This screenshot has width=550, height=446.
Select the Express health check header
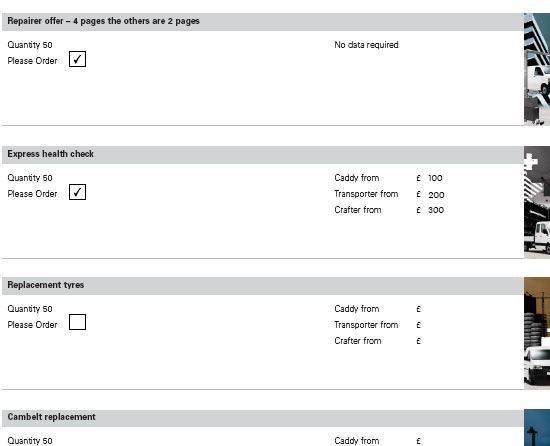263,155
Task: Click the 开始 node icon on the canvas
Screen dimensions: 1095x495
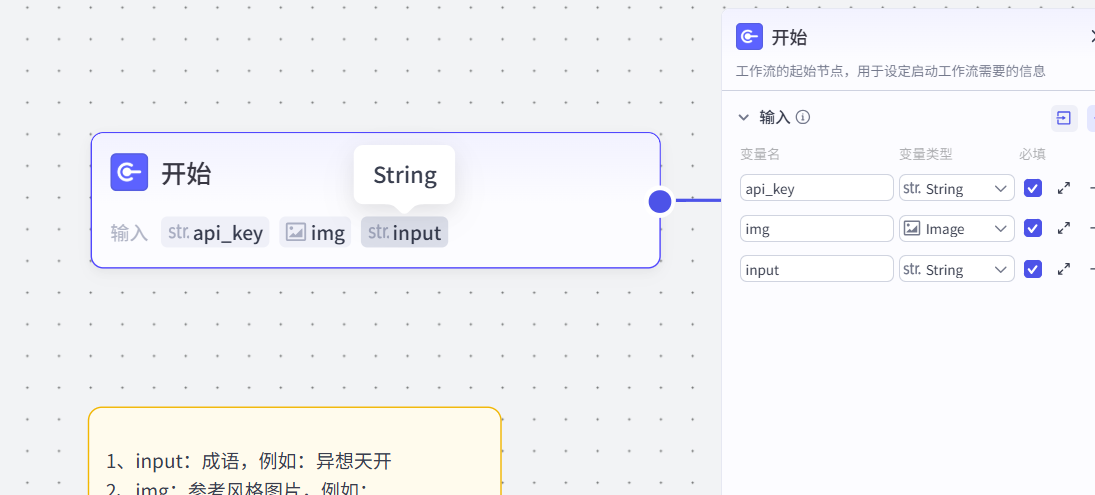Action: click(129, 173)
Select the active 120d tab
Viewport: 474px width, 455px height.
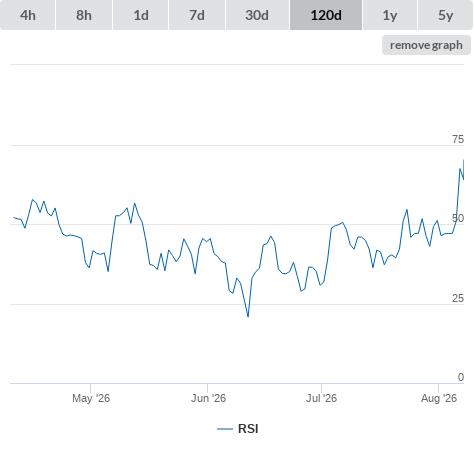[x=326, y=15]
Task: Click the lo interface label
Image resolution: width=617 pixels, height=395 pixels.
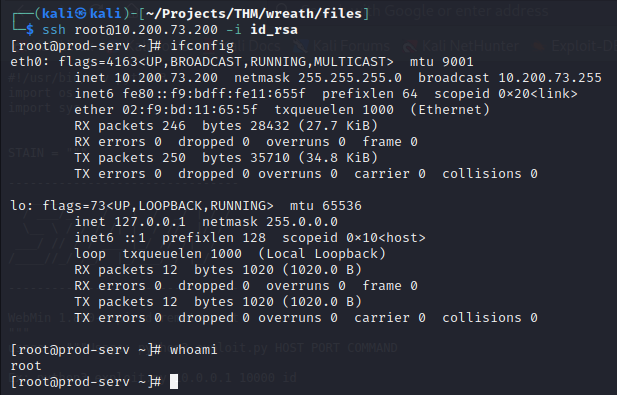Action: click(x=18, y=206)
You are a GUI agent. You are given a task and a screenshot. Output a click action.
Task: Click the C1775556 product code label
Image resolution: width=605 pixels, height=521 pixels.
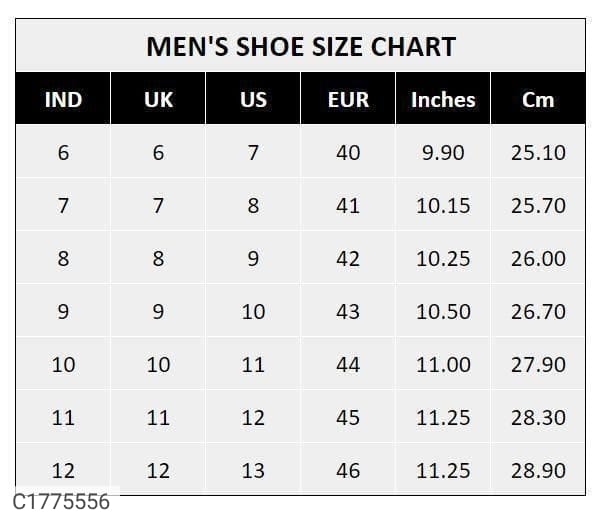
※ ※ ※
= The problem =
In your copy of the material, match every word exactly and include no pictures.

= Solution for this exercise =
This screenshot has width=550, height=446.
Select the Express health check header
263,155
Task: Click the 开始 node icon on the canvas
Screen dimensions: 1095x495
Action: click(129, 173)
Select the active 120d tab
Viewport: 474px width, 455px height.
[x=326, y=15]
Task: Click the lo interface label
Image resolution: width=617 pixels, height=395 pixels.
Action: click(x=18, y=206)
You are a GUI agent. You are given a task and a screenshot. Output a click action.
Task: Click the C1775556 product code label
Image resolution: width=605 pixels, height=521 pixels.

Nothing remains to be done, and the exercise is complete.